Incremental caching (new)

  • CohortPipeline$new() accepts a cache_file = argument. When the file exists, the pipeline is restored from it and operations replay against the cached log; matching operations are no-ops (cache hits), divergent operations recompute only the affected cohort and its descendants. cp$save() writes the current state to the cache file.
  • set_artifact() gains an argset parameter and accepts the new 3-argument fn signature function(dt, sib, argset). The cache key is (name, from, body(fn), argset). The legacy function(dt, sib) signature is still accepted (compat shim).
  • New cp$invalidate(cohort, artifact) to manually drop a cached cohort or artifact when a helper changes that the cache key cannot detect.
  • new_cohort(name, from) is now idempotent on identical (name, parent) pairs (required for cache replay). It still errors loudly if the same name is reissued with a different parent.

Branding

  • Hex sticker logo at man/figures/logo.png, generated by data-raw/logo.R and matching the house style of sibling packages (plnr, attrib, org).

Features

  • CohortPipeline R6 class for cohort construction with full provenance:
    • Branched cohort trees via $new_cohort(name, from).
    • Per-step exclusion logging via $exclude_and_track(branch, reason, expr_str).
    • Cached derived artifacts via $set_artifact(name, from, fn).
    • Schema validation via $declare_schema() and $validate().
    • CONSORT diagram generation via $plot() (auto-discovered) or $draw_consort_panels() (manual layouts).

The freeze rule

A cohort becomes frozen the first time another cohort branches from it, or the first time an artifact is set on it. After freezing, $exclude_and_track() on that cohort errors. The rule guarantees a cohort’s name maps to exactly one definition forever and that cached artifacts stay consistent with the included rows that produced them. Multi-way forks are unaffected.

Implementation notes

  • Shared base table + per-branch integer index of included rows. Branching never copies the data values.
  • Integer status codes (per branch) replace in-band string status columns.
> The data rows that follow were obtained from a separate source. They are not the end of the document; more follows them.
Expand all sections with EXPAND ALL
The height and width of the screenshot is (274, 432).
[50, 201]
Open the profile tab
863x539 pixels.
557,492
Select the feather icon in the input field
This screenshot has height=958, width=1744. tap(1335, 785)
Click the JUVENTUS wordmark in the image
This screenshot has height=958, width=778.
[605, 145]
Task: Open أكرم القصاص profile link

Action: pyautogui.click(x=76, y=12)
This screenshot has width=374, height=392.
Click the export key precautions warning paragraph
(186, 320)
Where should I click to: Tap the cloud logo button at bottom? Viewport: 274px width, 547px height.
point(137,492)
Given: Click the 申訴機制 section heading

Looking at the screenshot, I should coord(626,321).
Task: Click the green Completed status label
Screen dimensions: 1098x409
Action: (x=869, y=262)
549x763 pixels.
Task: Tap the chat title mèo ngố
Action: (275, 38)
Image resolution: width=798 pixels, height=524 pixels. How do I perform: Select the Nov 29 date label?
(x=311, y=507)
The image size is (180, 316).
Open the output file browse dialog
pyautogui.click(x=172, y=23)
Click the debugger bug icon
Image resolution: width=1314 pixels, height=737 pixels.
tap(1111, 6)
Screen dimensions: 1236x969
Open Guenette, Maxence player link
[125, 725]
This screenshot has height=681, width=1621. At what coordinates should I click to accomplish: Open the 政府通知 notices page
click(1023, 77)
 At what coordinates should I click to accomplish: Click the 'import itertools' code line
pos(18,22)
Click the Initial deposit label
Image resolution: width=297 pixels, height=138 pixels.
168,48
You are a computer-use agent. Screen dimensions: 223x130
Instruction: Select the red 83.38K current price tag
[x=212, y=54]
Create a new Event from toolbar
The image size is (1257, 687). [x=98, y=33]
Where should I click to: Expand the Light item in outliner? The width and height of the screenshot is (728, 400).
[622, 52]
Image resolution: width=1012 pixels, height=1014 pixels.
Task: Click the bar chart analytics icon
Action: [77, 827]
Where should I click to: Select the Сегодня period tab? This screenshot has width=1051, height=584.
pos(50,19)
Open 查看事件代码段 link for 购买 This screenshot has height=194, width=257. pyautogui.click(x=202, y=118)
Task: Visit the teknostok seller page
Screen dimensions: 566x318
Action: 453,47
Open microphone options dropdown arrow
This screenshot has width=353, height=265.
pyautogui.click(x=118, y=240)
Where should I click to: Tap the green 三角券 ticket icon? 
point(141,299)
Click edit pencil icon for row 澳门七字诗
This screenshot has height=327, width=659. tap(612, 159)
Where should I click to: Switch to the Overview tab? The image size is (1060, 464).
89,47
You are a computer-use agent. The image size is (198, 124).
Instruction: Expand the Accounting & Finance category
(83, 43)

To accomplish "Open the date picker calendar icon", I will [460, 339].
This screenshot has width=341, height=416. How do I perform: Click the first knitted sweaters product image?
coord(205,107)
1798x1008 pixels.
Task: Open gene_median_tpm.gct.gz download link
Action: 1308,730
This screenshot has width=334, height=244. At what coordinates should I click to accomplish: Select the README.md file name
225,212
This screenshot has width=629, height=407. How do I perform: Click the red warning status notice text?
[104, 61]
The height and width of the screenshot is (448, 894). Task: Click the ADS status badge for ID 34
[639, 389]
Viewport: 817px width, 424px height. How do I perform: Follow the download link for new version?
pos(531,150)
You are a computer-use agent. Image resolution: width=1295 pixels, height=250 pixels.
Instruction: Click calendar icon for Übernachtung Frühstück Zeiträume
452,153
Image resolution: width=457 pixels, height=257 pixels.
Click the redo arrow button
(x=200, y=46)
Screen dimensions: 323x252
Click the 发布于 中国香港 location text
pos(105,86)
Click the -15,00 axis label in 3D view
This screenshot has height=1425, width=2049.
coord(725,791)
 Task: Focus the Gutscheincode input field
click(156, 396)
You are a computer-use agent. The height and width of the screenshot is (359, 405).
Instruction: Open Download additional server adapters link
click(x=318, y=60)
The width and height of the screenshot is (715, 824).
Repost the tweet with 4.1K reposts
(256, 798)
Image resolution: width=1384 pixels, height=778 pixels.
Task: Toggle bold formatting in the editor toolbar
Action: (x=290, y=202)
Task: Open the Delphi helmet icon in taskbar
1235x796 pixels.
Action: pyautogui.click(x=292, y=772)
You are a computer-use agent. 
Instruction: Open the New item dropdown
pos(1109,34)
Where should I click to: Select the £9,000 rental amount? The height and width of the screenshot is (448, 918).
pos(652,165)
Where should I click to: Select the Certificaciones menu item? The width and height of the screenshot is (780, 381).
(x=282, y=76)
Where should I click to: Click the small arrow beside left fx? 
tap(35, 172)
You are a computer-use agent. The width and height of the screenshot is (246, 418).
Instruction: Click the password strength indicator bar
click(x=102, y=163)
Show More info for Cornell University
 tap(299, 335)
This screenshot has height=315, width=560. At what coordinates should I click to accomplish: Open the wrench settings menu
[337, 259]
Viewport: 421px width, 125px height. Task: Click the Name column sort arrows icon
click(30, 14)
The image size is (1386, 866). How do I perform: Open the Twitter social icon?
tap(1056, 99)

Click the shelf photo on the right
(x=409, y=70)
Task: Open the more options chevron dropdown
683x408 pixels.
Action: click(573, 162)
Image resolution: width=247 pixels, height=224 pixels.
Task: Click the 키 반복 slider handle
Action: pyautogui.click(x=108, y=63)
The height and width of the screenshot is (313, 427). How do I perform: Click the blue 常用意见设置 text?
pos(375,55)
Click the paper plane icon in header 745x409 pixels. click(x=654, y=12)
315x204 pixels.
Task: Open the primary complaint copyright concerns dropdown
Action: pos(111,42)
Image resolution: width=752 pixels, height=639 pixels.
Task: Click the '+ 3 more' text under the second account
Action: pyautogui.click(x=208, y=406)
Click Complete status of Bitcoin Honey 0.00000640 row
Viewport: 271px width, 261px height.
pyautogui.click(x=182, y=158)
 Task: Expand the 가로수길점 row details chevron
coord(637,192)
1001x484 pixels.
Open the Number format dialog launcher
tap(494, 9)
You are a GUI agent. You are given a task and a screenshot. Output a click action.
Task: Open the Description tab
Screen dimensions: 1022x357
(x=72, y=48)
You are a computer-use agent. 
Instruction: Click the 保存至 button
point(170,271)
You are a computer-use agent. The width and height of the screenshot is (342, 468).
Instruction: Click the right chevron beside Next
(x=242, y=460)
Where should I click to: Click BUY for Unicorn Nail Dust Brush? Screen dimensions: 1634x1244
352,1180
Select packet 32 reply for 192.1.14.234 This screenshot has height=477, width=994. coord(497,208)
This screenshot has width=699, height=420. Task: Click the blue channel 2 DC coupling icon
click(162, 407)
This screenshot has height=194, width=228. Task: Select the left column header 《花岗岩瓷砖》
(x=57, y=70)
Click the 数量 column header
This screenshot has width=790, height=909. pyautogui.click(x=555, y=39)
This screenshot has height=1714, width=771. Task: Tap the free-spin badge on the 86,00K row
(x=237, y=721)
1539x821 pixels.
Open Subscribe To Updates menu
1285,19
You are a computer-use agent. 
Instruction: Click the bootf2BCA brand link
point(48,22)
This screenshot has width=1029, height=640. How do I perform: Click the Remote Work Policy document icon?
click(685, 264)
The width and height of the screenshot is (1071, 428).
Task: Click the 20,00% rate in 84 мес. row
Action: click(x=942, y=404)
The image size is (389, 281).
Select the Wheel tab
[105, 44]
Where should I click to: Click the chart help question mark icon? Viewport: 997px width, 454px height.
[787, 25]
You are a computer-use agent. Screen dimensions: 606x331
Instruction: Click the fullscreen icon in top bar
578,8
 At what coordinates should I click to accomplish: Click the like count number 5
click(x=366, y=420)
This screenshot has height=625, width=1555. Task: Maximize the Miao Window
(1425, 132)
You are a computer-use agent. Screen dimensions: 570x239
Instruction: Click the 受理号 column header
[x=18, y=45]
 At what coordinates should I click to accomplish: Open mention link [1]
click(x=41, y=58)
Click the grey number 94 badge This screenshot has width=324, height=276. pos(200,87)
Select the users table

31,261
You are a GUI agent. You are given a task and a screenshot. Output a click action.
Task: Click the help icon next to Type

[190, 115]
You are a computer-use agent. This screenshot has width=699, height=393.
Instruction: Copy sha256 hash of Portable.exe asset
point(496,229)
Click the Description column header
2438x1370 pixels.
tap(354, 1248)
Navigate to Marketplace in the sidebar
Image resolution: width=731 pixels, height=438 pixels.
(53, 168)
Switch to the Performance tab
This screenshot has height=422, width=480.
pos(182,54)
The user’s data table is never mutated.
  • Exclusion logs accumulate in a list and materialize on read, avoiding quadratic rbind growth.
  • $get_included() always returns an independent copy.
  • $get_everyone() reconstructs a per-branch full view (rows + a .cohort_status column) so the returned object is meaningful for any branch in the tree.
  • $plot() defaults to plotting every cohort regardless of freeze state, so unfrozen leaf cohorts (the typical analytic endpoint) are always shown.
  • CONSORT rendering is now implemented directly in grid instead of via the consort package. Arrows now terminate exactly at side-box edges (the consort rendering placed them inside the box), and multi-panel layouts top-align panel content. The consort package has been dropped from Imports.